### Task directions
Please find each line in the records below that contains the string "dimensions", matching case exactly, and copy those lines.

******************************

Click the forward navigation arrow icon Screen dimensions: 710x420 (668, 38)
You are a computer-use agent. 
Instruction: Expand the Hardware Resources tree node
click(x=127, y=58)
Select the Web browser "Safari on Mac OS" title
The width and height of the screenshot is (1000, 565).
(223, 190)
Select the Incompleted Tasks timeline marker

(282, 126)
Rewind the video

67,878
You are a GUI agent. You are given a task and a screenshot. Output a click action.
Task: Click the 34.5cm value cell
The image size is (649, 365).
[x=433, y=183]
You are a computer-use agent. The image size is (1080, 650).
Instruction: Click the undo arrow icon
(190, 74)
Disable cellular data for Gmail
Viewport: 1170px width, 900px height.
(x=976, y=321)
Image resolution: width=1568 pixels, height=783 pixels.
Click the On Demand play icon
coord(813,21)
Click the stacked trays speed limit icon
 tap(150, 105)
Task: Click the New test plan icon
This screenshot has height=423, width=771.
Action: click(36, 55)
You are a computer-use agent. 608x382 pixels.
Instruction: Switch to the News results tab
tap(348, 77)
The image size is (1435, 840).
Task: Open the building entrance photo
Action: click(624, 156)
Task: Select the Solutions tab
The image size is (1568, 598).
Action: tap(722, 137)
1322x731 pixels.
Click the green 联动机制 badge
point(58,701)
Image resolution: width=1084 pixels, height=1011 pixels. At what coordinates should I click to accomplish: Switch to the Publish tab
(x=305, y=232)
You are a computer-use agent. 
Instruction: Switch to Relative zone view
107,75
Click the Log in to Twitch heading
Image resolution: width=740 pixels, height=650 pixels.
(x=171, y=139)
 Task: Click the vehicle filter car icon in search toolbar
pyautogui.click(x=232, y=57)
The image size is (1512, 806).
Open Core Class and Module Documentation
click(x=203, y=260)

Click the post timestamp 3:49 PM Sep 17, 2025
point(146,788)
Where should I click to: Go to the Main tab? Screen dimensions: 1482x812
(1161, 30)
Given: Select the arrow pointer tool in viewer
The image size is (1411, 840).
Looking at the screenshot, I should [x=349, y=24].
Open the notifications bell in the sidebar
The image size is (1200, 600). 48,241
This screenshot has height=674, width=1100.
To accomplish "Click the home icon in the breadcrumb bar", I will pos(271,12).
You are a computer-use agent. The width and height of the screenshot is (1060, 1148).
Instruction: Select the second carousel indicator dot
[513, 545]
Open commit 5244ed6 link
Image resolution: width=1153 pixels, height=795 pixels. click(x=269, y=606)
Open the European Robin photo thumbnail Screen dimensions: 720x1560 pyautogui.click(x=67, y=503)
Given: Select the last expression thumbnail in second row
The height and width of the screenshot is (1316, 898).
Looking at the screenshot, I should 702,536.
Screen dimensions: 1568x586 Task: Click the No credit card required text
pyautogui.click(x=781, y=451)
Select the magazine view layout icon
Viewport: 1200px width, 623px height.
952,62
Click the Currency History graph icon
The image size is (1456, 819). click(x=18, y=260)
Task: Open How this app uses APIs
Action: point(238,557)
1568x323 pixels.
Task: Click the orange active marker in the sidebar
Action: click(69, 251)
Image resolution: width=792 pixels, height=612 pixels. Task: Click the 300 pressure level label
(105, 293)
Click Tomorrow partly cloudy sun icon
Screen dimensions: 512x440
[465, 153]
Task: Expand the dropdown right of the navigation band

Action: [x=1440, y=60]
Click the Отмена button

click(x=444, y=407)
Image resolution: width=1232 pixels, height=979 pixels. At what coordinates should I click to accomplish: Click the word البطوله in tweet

******************************

### Result of this task
Click the forward navigation arrow icon Screen dimensions: 710x420 (668, 38)
Where should I click to: Go to the Main tab? Screen dimensions: 1482x812
Open the European Robin photo thumbnail Screen dimensions: 720x1560 pyautogui.click(x=67, y=503)
Screen dimensions: 1568x586 Task: Click the No credit card required text
Screen dimensions: 512x440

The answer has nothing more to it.